A oportunidade de ouro é quando a equipe resolver ligar o computador. Não seja estranha. Um outro horário bom é após as refeições, aproveite a luz do dia, assim você se esbalda na paisagem e lê a saga de Santiago nas correntes do Golfo, com aquela vista pro rio madeira... é muito prazer minha gente!

O velho e o mar (1952) ganhou prêmio nobel de literatura, dois anos após a sua publicação. 

Daí você se pergunta, como um monólogo munido de algumas narrações consegue ser tão convincente?

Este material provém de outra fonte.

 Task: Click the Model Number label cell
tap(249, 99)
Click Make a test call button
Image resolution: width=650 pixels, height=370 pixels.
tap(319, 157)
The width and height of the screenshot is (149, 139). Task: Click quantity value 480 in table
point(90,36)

Hemingway defendia uma linguagem simples, frases curtas, construções claras e poucos adjetivos. Aparentemente essa é sua fórmula. funciona, emociona.

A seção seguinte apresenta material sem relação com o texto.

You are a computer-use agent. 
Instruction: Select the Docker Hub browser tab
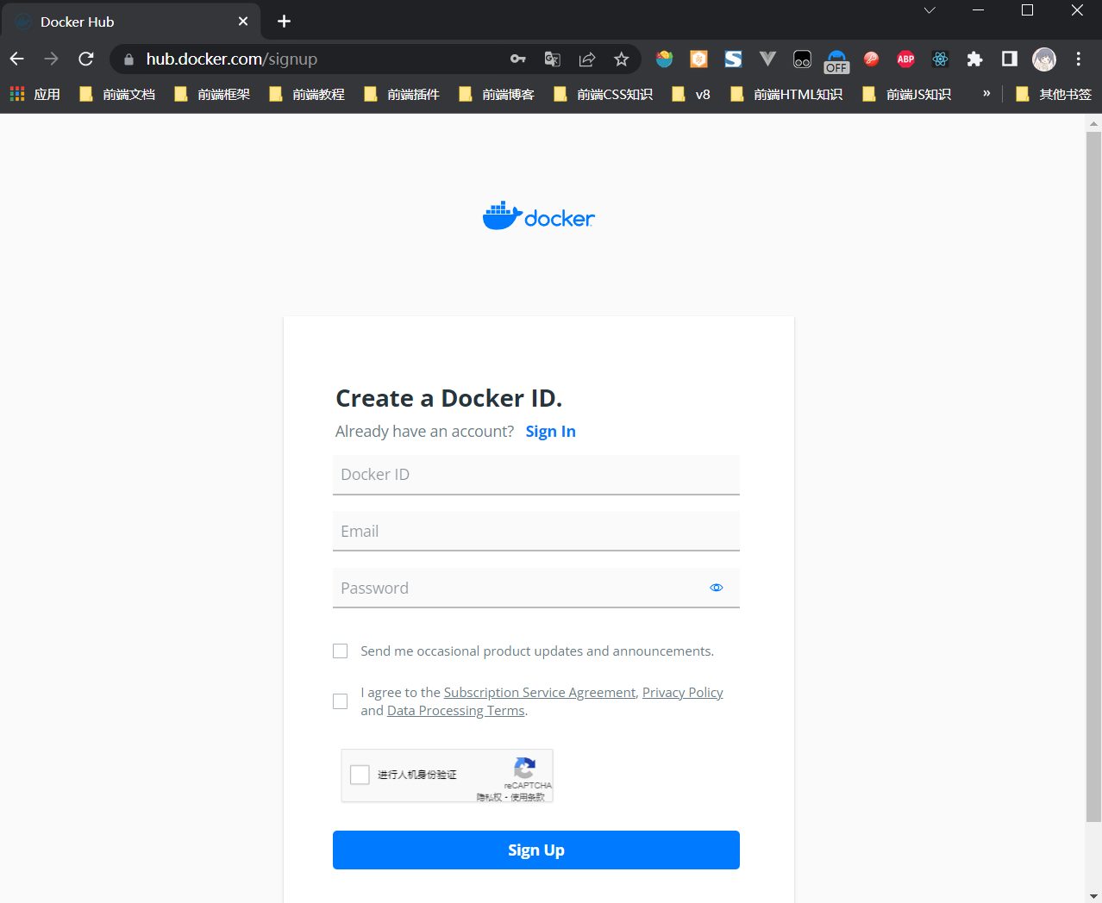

Santiago (o velho) fisga um peixe de cinco metros e está sozinho em alto mar. A relação entre ele e o peixe é de deixar qualquer etnólogo perspectivista no chinelo, viveiros de castro pira! 

Tânia Stolzen (link, um peixe olhou pra mim) ficaria comovida com a homenagem:



Spoiler de "o velho e o mar":

Apesar do sofrimento, da dor nas mãos e ombros sangrando pela força do peixe, do atrito com a linha, do cansaço, da saudade... “mas o rapaz não está aqui”, pensou. “você só tem a si mesmo, e agora o melhor que tem a fazer é chegar àquela outra linha, no escuro ou não...” (pg. 47)... Santiago não corta a linha que o liga ao peixe, mantém a luta. Para ele, lutar é resistir e assim permanece por dias e dias.

a moça continua, não se sabe ao certo qual peixe que encontrará no madeira, no purus, no solimões, no tapajós, no negro, no amazonas, autaz mirim, onça vermelha (...) mas definitivamente, ela não cortará a linha... nem arrancará o anzol. 

Santiago não ensinou só a Manolín. 
Sigo na obsessão, o próximo será “por quem os sinos dobram”.